START DATA FOR THE TASK

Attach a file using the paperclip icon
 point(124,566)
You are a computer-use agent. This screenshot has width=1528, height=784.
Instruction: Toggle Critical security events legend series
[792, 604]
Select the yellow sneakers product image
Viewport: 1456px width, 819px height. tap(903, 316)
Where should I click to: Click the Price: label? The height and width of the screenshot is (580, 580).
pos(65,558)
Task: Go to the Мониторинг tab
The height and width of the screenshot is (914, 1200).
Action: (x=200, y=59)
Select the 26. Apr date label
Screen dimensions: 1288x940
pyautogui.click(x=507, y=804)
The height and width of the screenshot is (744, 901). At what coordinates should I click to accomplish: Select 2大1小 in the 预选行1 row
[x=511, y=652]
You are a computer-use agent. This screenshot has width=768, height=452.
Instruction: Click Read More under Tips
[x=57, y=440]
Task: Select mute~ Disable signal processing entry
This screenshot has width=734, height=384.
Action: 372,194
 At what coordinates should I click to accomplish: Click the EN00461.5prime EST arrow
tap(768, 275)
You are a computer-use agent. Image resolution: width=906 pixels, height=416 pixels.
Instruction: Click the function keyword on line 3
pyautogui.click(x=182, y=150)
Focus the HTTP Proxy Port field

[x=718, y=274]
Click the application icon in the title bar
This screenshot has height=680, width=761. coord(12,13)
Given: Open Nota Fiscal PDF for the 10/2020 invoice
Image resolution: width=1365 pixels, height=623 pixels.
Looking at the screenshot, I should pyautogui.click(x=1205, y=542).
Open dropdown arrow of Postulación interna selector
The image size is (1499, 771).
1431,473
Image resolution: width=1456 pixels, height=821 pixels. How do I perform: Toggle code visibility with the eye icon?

END DATA FOR THE TASK

▶ **EXERCISE GOAL**
Report each line of the data in which "agent" occurs.

▶ **RESPONSE TO THIS TASK**
You are a computer-use agent. This screenshot has width=1528, height=784.
You are a computer-use agent. This screenshot has width=768, height=452.
You are a computer-use agent. Image resolution: width=906 pixels, height=416 pixels.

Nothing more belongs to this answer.